━━━ Quoted passage ━━━

And Louisiana is not alone among states with a second bump. Florida had a small rise in April, flattened its curve for a while, but has seen a disastrous rise in June. Ditto Georgia.
Trump is not 'kidding,' he's lying

They opted however to tempt fate and re-open too soon, wasting the weeks of tedious quarantine. This faith-based approach resembles an athlete, after months of grueling rehab from an injury, returning too soon and ending up back at square one after re-injuring the same bone or joint.

The first time around in Louisiana was far more severe than almost anywhere, a true “sky is falling” early spring spike in cases and deaths. They responded methodically and cases plummeted, remaining relatively low for about two months.
In the last weeks though, after progressing from Phase One on May 15 to Phase Two re-opening on June 5, the area has had a surge of cases. Perhaps it was all due to a too-rapid move to Phase Two.

In addition to easing restrictions, though, Louisiana had to deal with an additional problem, a problem of growing national concern. It is surrounded by states that are in the midst of large initial outbreaks that haven’t yet been well contained.

━━━

:: Problem ::
In the passage on Louisiana's second rise in cases, on what date did the state move to its Phase Two re-opening?

━━━ Supplied entries ━━━

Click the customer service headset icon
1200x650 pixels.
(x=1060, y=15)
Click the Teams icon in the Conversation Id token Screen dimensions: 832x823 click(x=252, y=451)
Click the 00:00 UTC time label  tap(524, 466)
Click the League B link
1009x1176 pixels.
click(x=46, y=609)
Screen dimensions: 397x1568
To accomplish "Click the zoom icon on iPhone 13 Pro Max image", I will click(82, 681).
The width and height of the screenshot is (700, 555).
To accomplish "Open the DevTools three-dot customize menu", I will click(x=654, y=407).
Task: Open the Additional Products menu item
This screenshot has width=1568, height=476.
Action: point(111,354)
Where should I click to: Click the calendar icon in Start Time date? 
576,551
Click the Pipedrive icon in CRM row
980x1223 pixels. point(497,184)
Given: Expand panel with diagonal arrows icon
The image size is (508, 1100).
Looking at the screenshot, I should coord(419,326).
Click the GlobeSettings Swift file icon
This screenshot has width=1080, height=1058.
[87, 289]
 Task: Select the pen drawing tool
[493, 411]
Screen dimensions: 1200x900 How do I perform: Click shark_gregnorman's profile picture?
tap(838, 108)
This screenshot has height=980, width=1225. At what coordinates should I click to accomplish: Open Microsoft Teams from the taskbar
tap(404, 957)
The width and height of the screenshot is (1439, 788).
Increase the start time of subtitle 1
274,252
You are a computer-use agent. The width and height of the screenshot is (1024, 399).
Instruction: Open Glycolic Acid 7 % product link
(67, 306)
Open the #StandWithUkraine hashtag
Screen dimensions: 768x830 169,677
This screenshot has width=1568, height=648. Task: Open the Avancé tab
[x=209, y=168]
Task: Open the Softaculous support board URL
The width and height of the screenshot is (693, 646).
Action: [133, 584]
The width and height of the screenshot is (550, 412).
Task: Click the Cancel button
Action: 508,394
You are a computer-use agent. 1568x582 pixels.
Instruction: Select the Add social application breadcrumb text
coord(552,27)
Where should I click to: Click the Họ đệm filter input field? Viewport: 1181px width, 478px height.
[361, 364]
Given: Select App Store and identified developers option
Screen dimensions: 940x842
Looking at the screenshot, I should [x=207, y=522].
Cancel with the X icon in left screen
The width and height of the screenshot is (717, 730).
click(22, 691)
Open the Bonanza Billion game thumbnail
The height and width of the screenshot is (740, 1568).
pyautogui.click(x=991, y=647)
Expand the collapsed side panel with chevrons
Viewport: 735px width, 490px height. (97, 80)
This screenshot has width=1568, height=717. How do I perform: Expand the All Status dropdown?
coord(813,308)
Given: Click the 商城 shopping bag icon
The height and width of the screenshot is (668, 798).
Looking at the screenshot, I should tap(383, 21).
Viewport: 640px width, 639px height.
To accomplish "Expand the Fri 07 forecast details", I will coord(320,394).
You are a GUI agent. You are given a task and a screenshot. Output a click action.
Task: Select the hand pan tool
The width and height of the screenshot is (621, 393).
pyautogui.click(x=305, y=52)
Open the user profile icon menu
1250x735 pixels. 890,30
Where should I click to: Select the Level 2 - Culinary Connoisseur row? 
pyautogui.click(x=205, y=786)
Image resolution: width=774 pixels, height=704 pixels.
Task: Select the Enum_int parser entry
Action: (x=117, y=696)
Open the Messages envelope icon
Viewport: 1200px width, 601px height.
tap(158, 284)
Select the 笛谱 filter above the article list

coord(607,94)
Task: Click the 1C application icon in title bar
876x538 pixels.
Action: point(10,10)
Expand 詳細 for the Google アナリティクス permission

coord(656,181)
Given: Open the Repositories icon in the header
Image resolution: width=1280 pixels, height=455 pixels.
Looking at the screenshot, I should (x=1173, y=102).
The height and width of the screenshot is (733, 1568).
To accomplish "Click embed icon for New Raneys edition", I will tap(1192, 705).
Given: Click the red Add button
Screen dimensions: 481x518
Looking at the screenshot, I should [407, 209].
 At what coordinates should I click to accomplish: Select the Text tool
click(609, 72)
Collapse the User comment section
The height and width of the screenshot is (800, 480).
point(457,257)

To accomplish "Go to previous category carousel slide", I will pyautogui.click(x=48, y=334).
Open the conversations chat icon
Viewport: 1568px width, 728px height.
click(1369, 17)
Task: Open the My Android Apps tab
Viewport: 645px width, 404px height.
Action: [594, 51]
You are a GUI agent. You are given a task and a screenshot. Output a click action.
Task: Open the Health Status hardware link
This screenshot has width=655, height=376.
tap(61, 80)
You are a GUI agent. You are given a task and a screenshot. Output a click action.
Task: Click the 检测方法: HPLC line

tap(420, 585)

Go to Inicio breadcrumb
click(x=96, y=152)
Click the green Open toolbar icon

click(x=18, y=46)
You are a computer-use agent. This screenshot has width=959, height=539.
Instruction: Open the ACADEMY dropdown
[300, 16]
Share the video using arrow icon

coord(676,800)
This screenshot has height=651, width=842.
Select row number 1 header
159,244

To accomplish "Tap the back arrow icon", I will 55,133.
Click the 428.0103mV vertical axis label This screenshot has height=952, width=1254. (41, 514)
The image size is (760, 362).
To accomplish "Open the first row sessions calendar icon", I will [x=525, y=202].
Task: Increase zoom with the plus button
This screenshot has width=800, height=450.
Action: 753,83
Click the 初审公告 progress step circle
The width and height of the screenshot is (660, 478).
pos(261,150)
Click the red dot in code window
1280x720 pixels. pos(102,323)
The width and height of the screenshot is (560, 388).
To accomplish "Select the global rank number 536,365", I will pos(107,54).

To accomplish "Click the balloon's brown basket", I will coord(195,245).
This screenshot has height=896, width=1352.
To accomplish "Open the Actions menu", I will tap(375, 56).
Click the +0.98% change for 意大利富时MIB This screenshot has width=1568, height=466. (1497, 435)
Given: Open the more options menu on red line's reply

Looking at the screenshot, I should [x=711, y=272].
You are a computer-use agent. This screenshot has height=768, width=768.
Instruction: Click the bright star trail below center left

━━━

:: Answer to the problem ::
June 5